【日本】Rapidly Growing Lab-Grown Diamonds Face Price Decline and Challenges

Editor’s Note

This article explores the expanding market for lab-grown diamonds, detailing their scientific composition and how they compare to natural diamonds. As consumer interest in sustainable and affordable alternatives grows, understanding these distinctions becomes increasingly relevant for both industry professionals and buyers.

Expansion of the Lab-Grown Diamond Market

Lab-grown diamonds, also known as synthetic diamonds or lab-grown diamonds (LGD), are diamonds artificially synthesized using gases containing carbon, among other methods. When comparing diamonds, lab-grown diamonds, and cubic zirconia, which have a similar transparent appearance, natural diamonds and lab-grown diamonds share the same composition and hardness. Their scientific composition is carbon, their crystal system is isometric (three crystal axes are mutually perpendicular and of equal length), and they score the highest 10 on the Mohs hardness scale (scratch resistance) used in the gemstone industry. Their refractive index and dispersion are also nearly identical. Lab-grown diamonds have grading reports that use the same 4C criteria (cut, carat, color, clarity) as natural diamonds, which is an international evaluation standard. In contrast, cubic zirconia is inferior in terms of hardness, refractive index, and durability, and does not have such grading reports.

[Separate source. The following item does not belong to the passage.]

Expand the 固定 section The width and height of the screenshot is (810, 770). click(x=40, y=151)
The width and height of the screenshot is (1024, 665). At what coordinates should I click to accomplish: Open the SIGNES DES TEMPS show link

Lab-grown diamonds began gaining popularity among consumers around 2021. The perception that lab-grown diamonds are not inferior to natural diamonds in terms of composition and brilliance became widespread, leading to consumer acceptance. 2023 was even reported as “the year of the lab-grown diamond.” In September of that year, Pandora, a global brand from Denmark known for selling affordable jewelry like charm bracelets under $100, launched a major campaign for lab-grown diamonds during New York Fashion Week. For price-sensitive consumers who find natural diamonds out of reach, the lower-priced lab-grown diamonds are attractive.

“According to jewelry industry analyst Paul Zimnisky, the market size, which was about $1 billion in 2016, grew to $12 billion by 2022.”

The De Beers Group, known as a diamond mining, distribution, processing, and wholesale company, established its lab-grown diamond subsidiary, Lightbox, in 2018.

Impact of the Decline in Lab-Grown Diamond Prices

While growing demand and increasing supply have led to further price declines for lab-grown diamonds, and their market share continues to expand compared to natural diamonds, intense price competition poses challenges in terms of profitability. Furthermore, in production, China and India hold a competitive advantage. In October of last year, one of the major U.S. lab-grown diamond manufacturers filed for bankruptcy.

Additionally, problems have arisen where their identical appearance is exploited; they are being substituted for higher-priced natural diamonds or used as tools for money laundering.

On the other hand, some companies, like the major U.S. manufacturer Diamond Foundry, have succeeded in differentiation. The company invested in research and development early on, possesses its own technology, and is also involved in manufacturing materials for diamond semiconductors, which are attracting attention as superior materials to silicon semiconductors. In the jewelry market, it focuses on manufacturing larger diamonds of 45 carats or more, holding over 90% market share in that segment.

For lab-grown diamond companies to continue shining, a review of strategy and investment in product development are required.